The process has allowed Passenger, for one, to bring back some of its most prized individual roasted coffees year after year from a single harvest.
“For years it was as if I had to convince people it worked,” Stalling said of freezing, adding that he’s happy people like Hendon are helping to publicly legitimize the practice. “There was such strong skepticism surrounding it, which always cracked me up seeing as it is fairly easy to taste age — especially when strong — on a coffee, and I have coffees that are almost 4 years off harvest in the freezer and still tasting great.”
Stallings said he has little scientific evidence to support Passenger’s particular method, but said the company has switched from vacuum sealing roast-sized batches to freezing in GrainPro bags in a freezer that is roughly at 0°F (-18°C).
“We have two chest freezers that we store coffee that is essentially on deck to be used next at the roastery,” Stallings said. “We also rent space at a food freezer facility nearby. There we have roughly 15 mixed pallets of coffee. The coffee needs to thaw fully before roasting. For a full pallet this can take two to three days. For one bag, overnight is sufficient. Once coffee is thawed, we try to roast it within two weeks. We have noticed it ages more quickly after two weeks of being out of the freezer.”

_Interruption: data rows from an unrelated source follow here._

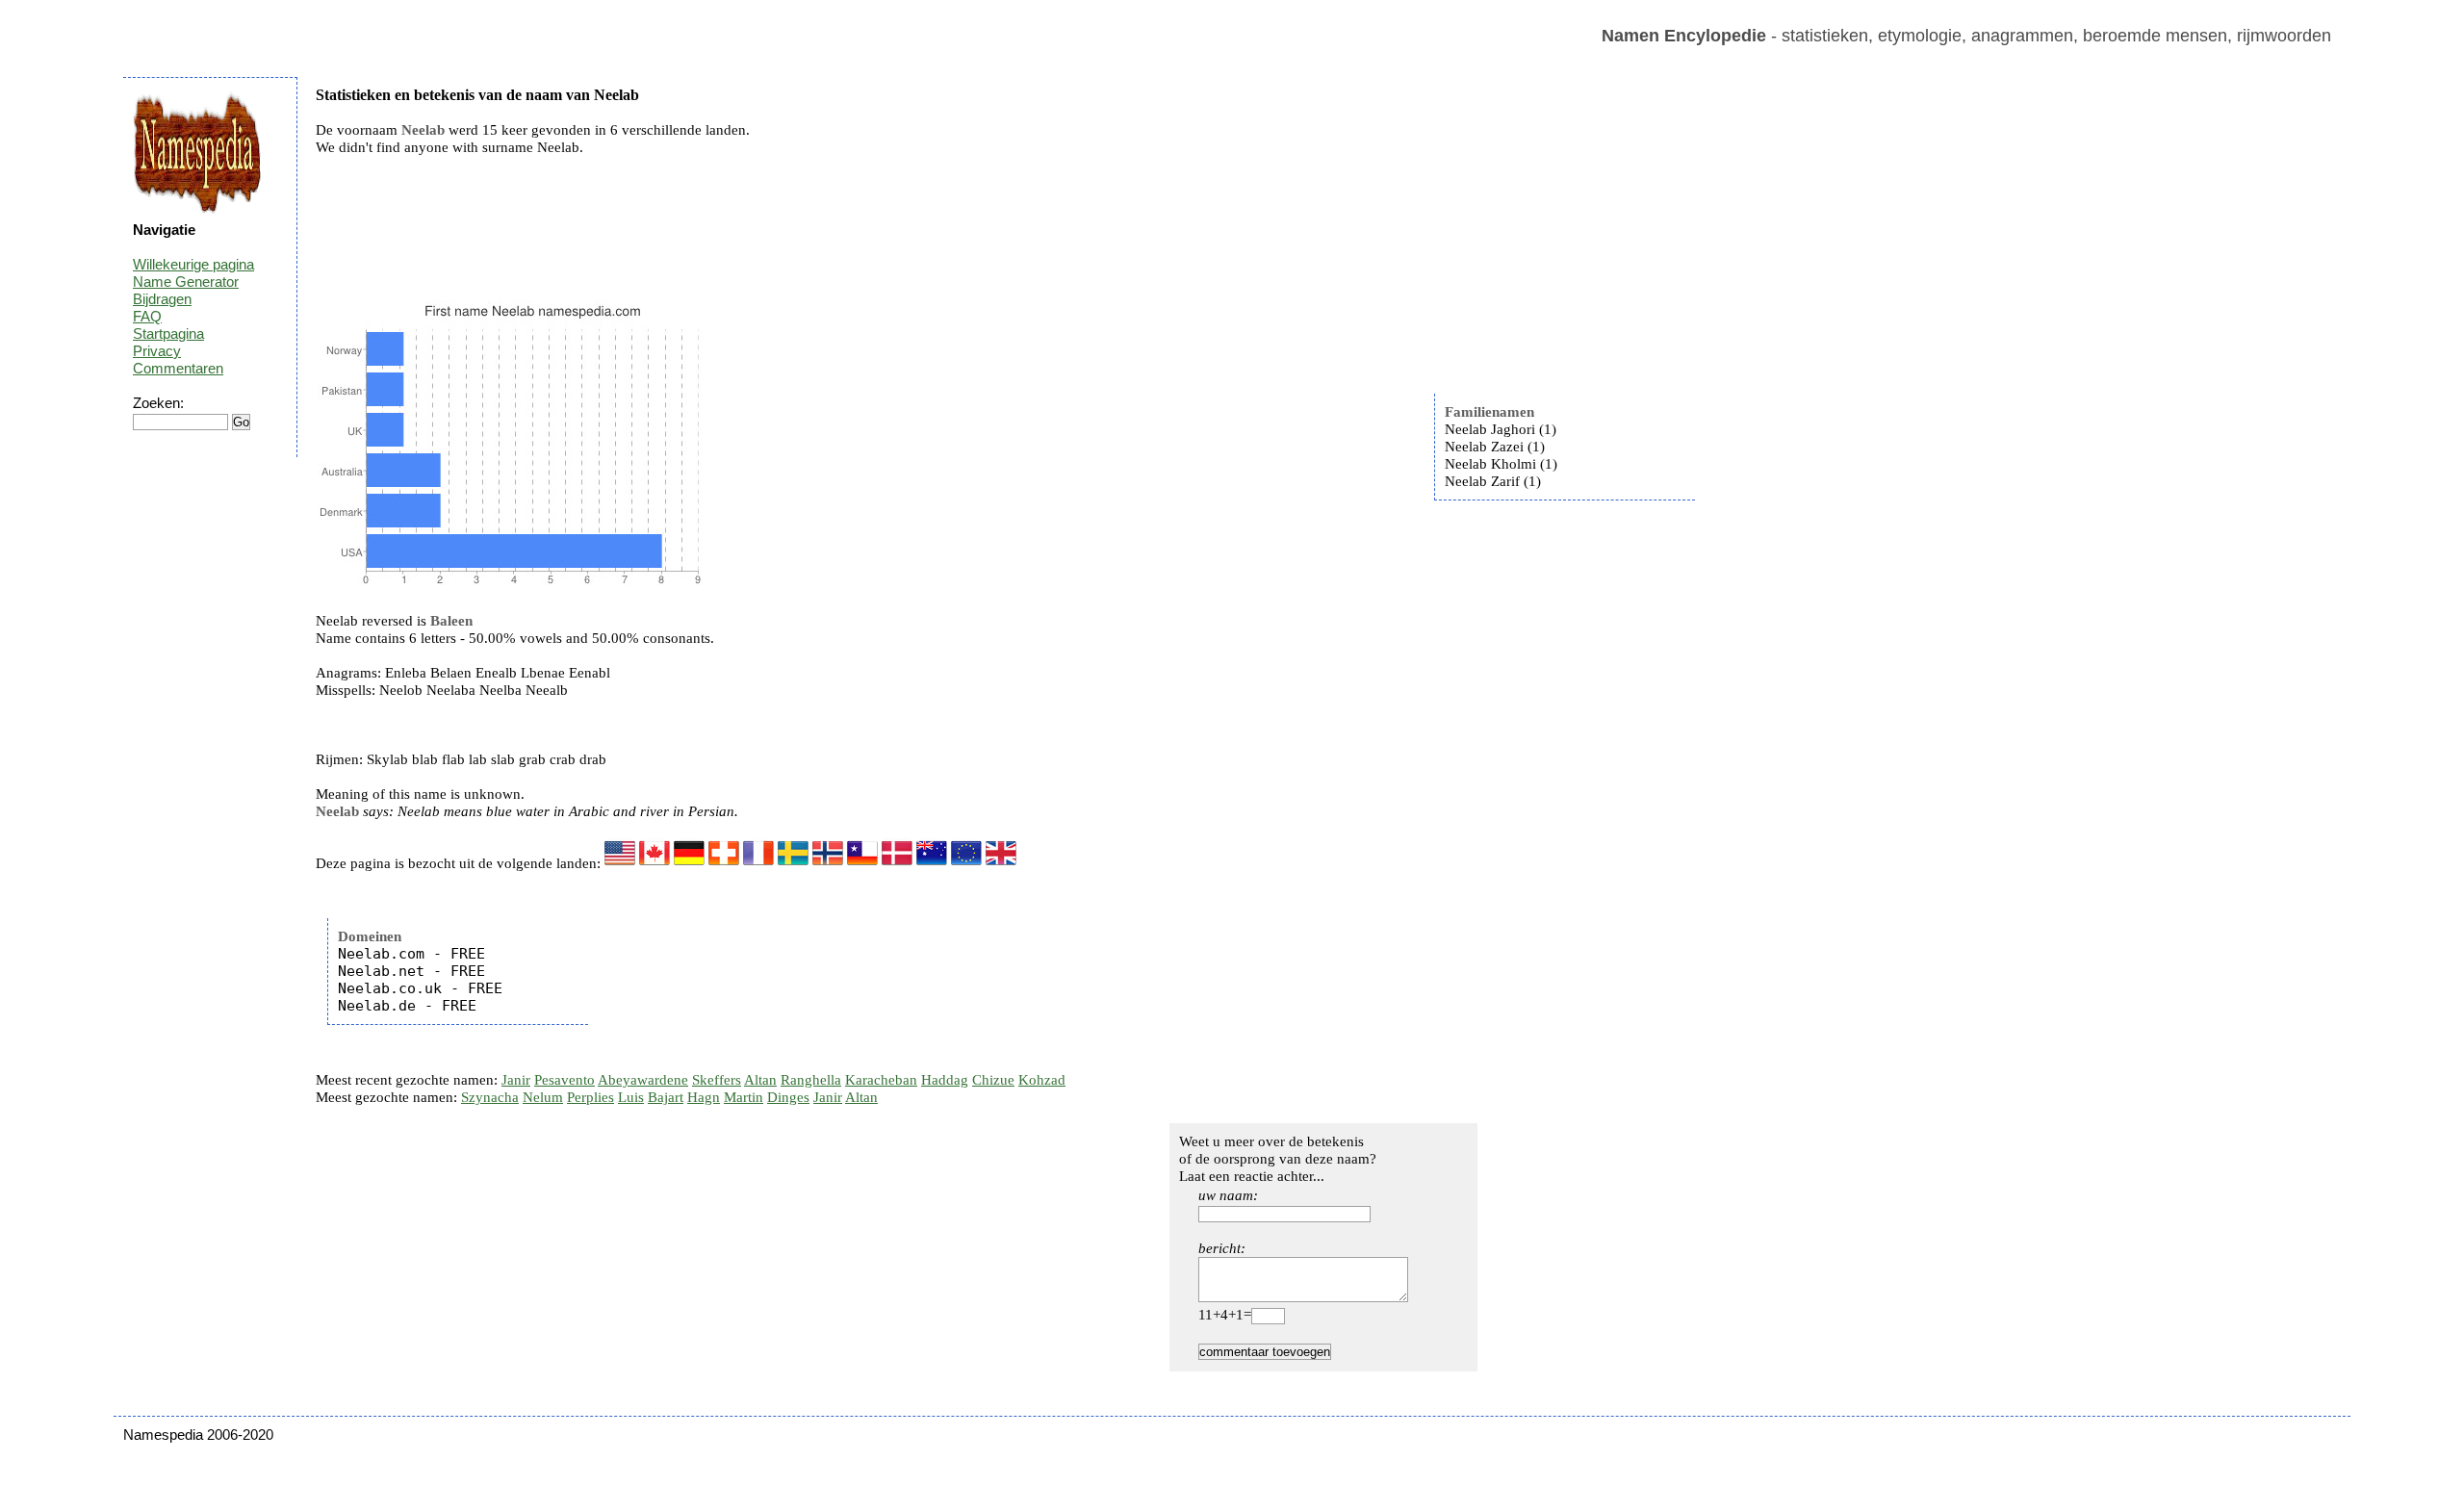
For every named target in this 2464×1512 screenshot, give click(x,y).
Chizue (993, 1080)
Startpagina (168, 333)
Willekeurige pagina (193, 264)
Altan (760, 1080)
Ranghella (811, 1080)
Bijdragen (162, 299)
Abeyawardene (643, 1080)
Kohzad (1041, 1080)
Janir (515, 1080)
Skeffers (716, 1080)
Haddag (944, 1080)
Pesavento (564, 1080)
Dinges (788, 1097)
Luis (631, 1097)
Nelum (543, 1097)
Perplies (590, 1097)
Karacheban (881, 1080)
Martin (743, 1097)
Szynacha (490, 1097)
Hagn (703, 1097)
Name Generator (186, 281)
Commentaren (178, 368)
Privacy (157, 351)
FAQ (147, 316)
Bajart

The individual coffees featured in the Education Lot offering are a Laurinia variety from Daterra in Cerrado, Brazil, a variety Stallings described as something of a “genetic flop by Darwinian standards” due to its low caffeine levels and susceptibility to pests and certain diseases. That said, he described the coffee also as being “wildly fruited and complex,” while checking the box for being “of genetic interest” in the Education Lot line.
For a coffee of historical significance, Passenger chose a Kohinoor AA from Chikmagalur, India, which Stallings noted was the first region outside Yemen to produce coffee commercially.
The coffee of agricultural interest is a washed Castillo from Luz Marina Sanchez in Acevedo, in the Huila department of Southern Colombia that was grown low (approximately 1,300 meters) by specialty standards but experienced cool night air from proximity to a rainforest that mimicked conditions typically found at higher elevations.
Finally, the coffee of socio-economic interest came from the renowned Hawaiian coffee farm Rusty’s Hawaiian, located in the Ka’u district of the big island. Stallings said the coffee “represents a more realistic snapshot of what all coffees would cost if everyone in the supply chain was paid a truly livable wage.”
While Passenger plans to role out more Education Lot coffees, the company also plans to begin freezing all its coffees by next year, to the greatest extent possible. Said Stallings, “That’s a lot of cash in a freezer.”